*Information shown*
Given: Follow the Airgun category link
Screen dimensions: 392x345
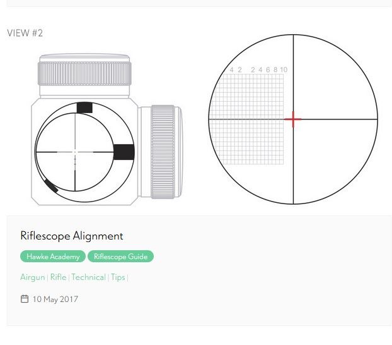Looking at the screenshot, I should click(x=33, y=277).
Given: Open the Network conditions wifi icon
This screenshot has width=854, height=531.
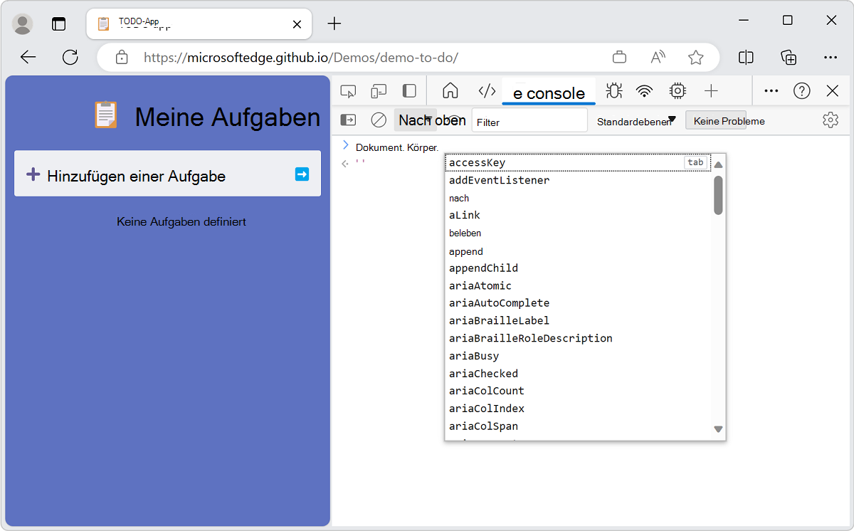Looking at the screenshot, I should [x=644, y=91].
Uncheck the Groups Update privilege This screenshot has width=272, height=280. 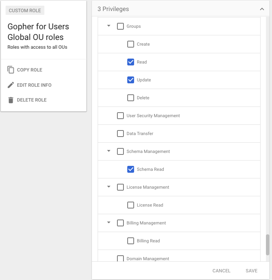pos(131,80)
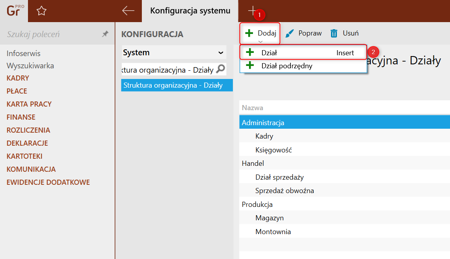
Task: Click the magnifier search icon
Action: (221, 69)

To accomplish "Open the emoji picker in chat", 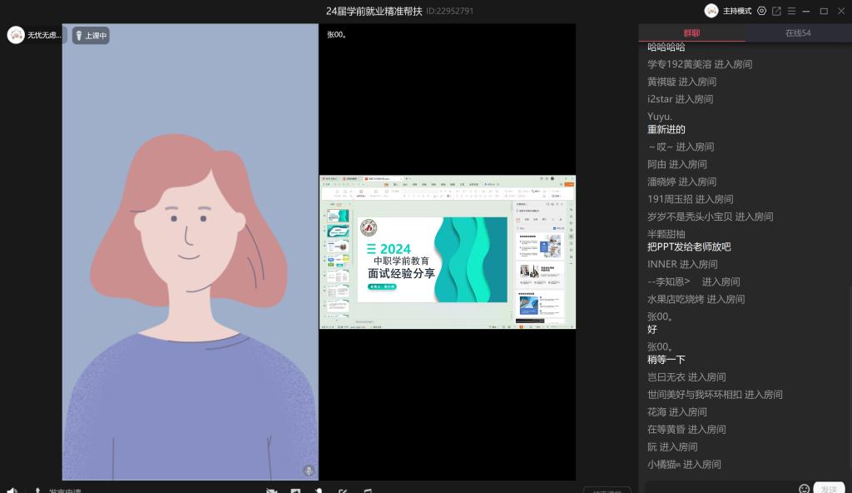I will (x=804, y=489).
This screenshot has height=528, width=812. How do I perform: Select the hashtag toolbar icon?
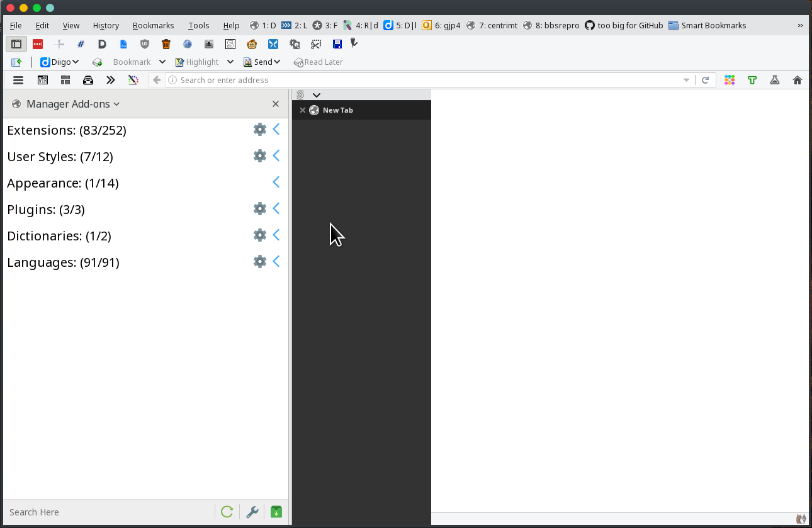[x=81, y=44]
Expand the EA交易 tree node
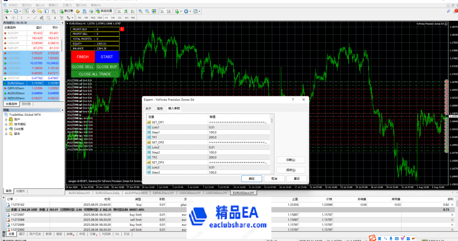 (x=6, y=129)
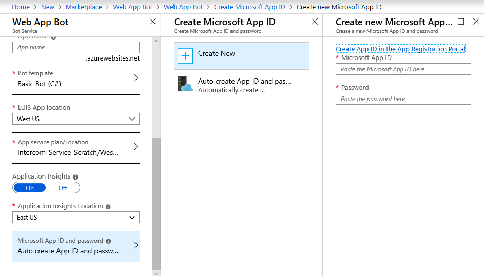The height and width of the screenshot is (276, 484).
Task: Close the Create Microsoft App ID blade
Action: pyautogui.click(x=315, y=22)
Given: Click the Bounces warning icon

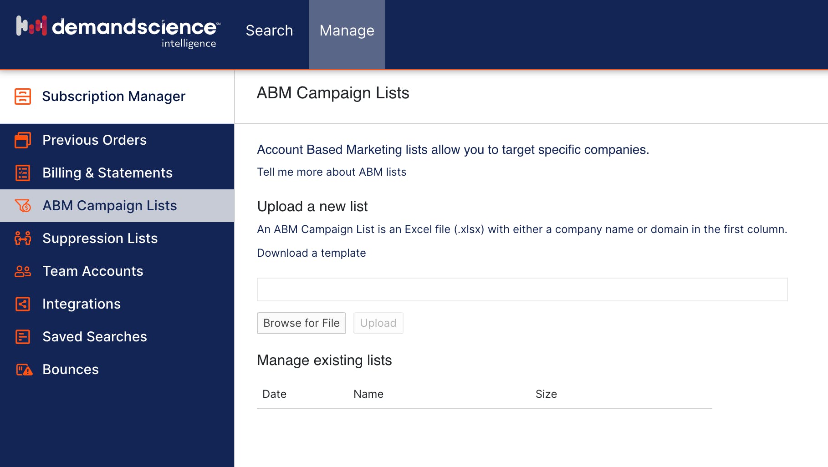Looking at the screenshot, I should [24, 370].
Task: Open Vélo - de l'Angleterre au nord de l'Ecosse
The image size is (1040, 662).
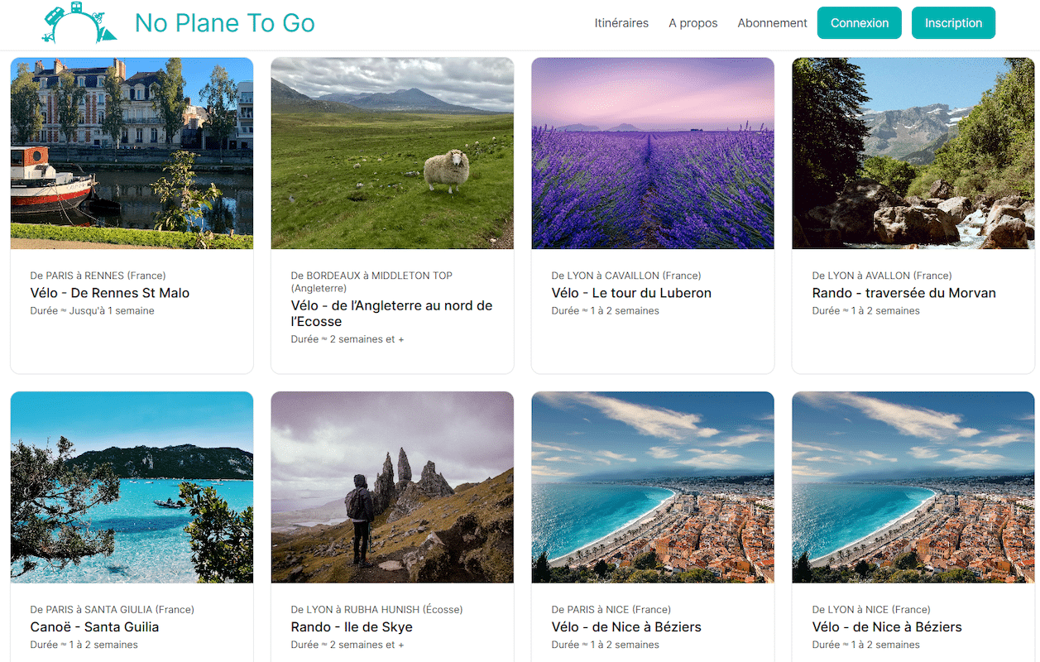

*Your goal*
Extract the lines beginning with the one that contains "Expand the EA交易 tree node" and ending with the last line of the listing. Keep them exact and drop the pictures.

*Exercise answer*
Expand the EA交易 tree node
 (x=6, y=129)
The height and width of the screenshot is (276, 484).
Task: Close the Create Microsoft App ID blade
Action: pyautogui.click(x=315, y=22)
Given: Click the Bounces warning icon

Looking at the screenshot, I should [24, 370].
Task: Open Vélo - de l'Angleterre au nord de l'Ecosse
The image size is (1040, 662).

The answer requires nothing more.